Item-finding listing
■ ■ ■ ■ ■ ■ ■
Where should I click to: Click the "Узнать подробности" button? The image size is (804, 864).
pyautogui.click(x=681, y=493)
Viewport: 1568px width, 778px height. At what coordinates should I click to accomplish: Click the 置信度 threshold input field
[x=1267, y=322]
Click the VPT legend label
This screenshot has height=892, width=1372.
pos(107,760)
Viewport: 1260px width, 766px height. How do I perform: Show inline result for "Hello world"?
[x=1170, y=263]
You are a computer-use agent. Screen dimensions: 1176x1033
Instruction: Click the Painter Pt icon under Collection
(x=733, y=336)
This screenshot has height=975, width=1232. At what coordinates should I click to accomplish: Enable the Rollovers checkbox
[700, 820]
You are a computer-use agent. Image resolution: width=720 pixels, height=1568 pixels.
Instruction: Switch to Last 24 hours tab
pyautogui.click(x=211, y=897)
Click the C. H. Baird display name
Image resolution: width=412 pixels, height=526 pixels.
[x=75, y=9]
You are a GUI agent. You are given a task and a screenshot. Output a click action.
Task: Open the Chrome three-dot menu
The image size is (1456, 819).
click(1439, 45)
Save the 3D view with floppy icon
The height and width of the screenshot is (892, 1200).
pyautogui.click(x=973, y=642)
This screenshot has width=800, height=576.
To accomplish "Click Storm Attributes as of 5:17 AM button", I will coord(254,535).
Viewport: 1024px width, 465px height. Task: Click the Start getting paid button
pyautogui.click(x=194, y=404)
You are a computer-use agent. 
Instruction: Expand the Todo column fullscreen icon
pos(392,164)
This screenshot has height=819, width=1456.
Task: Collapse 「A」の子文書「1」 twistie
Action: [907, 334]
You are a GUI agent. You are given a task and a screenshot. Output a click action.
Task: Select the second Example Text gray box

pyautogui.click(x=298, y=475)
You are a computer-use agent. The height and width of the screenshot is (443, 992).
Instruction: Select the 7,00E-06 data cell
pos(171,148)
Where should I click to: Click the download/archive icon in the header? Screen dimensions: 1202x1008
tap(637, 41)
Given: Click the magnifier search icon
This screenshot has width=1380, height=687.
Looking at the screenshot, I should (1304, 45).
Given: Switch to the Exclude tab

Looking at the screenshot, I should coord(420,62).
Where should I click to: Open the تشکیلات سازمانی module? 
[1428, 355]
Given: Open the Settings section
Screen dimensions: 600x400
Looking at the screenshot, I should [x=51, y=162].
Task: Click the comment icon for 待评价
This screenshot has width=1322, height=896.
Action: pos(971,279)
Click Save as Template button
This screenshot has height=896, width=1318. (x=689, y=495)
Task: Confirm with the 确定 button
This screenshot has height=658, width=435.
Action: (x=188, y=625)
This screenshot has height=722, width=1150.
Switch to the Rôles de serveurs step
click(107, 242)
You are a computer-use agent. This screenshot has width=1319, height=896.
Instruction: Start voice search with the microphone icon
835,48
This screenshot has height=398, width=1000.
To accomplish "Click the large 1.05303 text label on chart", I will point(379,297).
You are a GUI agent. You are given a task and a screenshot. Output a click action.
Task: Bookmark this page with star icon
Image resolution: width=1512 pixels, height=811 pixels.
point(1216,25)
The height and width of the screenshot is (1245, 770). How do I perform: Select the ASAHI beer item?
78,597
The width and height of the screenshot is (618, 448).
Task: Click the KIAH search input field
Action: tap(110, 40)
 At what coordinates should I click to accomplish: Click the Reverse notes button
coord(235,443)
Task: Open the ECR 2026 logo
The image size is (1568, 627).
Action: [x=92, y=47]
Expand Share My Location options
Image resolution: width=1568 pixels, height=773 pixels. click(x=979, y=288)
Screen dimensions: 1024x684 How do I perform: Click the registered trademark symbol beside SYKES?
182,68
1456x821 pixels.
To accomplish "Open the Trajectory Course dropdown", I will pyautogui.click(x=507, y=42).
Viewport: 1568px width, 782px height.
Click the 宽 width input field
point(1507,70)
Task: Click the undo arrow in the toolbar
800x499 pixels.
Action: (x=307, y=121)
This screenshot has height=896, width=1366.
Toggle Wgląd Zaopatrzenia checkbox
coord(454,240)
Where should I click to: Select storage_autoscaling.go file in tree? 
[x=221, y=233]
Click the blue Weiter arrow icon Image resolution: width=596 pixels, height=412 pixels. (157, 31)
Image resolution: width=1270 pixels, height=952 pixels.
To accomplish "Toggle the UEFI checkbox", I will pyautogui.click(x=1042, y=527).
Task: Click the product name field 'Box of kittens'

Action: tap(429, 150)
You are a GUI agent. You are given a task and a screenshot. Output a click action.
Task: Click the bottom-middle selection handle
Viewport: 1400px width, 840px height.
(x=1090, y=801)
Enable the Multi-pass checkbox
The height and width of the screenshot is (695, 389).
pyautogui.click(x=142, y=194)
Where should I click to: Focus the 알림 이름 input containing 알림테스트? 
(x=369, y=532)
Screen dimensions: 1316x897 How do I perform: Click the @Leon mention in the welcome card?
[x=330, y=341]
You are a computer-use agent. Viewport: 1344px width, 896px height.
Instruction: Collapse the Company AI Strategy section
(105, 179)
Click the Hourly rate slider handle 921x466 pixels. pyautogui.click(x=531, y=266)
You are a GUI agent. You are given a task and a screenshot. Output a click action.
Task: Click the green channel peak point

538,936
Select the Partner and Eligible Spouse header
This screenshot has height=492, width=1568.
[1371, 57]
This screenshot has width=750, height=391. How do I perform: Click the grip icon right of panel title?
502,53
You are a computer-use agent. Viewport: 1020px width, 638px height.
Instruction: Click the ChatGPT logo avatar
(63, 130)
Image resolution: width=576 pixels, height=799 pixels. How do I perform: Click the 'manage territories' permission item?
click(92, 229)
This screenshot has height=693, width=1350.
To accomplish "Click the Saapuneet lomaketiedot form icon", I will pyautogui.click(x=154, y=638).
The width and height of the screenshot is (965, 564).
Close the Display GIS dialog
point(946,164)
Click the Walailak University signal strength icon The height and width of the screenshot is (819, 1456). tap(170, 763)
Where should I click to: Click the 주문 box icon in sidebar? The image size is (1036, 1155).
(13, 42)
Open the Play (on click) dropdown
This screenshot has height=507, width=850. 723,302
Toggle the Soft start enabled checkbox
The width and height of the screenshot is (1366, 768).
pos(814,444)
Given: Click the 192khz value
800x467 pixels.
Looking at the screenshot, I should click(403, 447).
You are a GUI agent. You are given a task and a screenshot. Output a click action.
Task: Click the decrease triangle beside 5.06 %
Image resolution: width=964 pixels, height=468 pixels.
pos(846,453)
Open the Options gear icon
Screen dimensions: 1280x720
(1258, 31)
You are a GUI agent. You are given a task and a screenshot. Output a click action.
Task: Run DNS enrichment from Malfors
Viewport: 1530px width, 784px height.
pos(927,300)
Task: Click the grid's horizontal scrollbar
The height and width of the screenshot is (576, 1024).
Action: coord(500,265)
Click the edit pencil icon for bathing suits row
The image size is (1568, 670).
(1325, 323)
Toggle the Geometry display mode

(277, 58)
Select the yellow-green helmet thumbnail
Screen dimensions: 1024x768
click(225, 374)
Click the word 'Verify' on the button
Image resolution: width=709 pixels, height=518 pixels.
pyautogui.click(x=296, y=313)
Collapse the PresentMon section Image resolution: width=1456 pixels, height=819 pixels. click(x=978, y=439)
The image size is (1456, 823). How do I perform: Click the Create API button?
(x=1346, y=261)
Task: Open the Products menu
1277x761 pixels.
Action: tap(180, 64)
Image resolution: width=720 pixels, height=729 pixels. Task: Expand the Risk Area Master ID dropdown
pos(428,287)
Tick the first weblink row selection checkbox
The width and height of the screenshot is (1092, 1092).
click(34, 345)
■ ■ ■ ■ ■ ■ ■
[AIM OF THE TASK] Could you format the stretch of the listing from the line containing "Task: Open the Products menu" through its end as a JSON list of strings, with one string per line and blank lines omitted?

[TASK ANSWER]
[
  "Task: Open the Products menu",
  "1277x761 pixels.",
  "Action: tap(180, 64)",
  "Image resolution: width=720 pixels, height=729 pixels. Task: Expand the Risk Area Master ID dropdown",
  "pos(428,287)",
  "Tick the first weblink row selection checkbox",
  "The width and height of the screenshot is (1092, 1092).",
  "click(34, 345)"
]